Timelines. A contract should have firm start and expiration dates and also address how renewal will occur. The timelines for termination (both with or without cause) and non-compete clauses also should be clearly spelled out.

Restrictive covenant. Physicians need to assume that the employer believes the non-compete and non-solicitation clauses in the contract are legally enforceable and that the employer will enforce them if they are contested by the departing employee. Deciding to worry about a restrictive covenant if and when the time comes could be costly both in terms of legal bills and the time required to reach a resolution.

While laws relating to restrictive covenants vary from state to state, “reasonable” is the guiding principle. Reasonable means the time and geography restrictions are not overly burdensome to a physician who needs to make a living and the public at large that needs to get care. In a rural area, it might be reasonable to restrict a physician from practicing within 25 or more miles for a year or two; in an urban area, a few blocks or a certain ZIP code may be reasonable. In the case of hospitalists, a restrictive covenant could be specific to the institution where the doctor is employed.

If a hospital is providing funding to a practice to help recruit a physician, employers must follow Stark Law regulations on the use of restrictive covenants—a legal point that it might be wise to get expert guidance on.

“Tail” coverage. It's critical to know if the malpractice policy being offered covers the “tail.” In general, there are two types of malpractice coverage. Under an occurrence-based policy, a physician is in essence covered for any event that happens while she has the insurance, even if the lawsuit is filed after she is no longer covered by the insurance. With a “claims made” policy, the coverage stops when a physician's policy ends, no matter when the action occurred. “Tail” coverage protects physicians from lawsuits that arise later but is initially more expensive to buy.

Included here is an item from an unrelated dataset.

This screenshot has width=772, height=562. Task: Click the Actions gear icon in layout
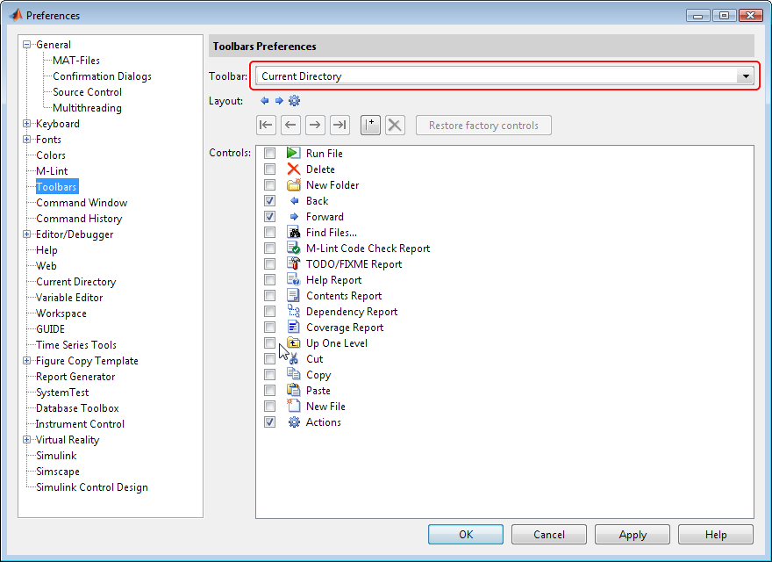(x=294, y=101)
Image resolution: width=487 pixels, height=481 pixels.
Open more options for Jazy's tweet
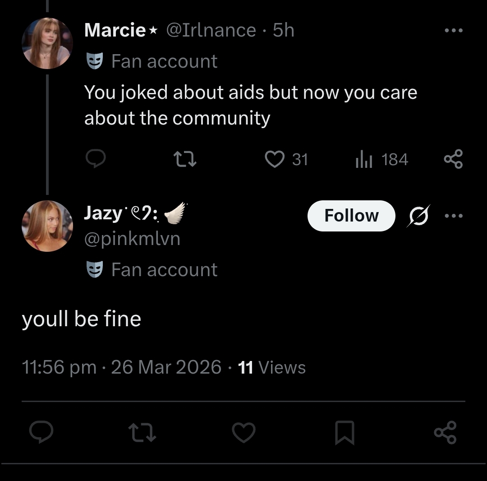(453, 216)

“Walking out the door, a physician might suddenly discover it's going to cost you $10,000, $15,000, $20,000 to pay your tail coverage,” said R. Jeffrey Taylor, president and chief operating officer for IPC, which provides tail coverage to its employees. If an employment contract does not provide for tail coverage, a doctor might have to take out a loan to pay for it or try to convince a new employer to pick up the cost, not necessarily an easy task.

“Any contract not only sets you up for that job but sets you up for future opportunities, too,” said Mr. Armon. “Nothing can be taken for granted. You need to understand every word, every sentence, every paragraph.”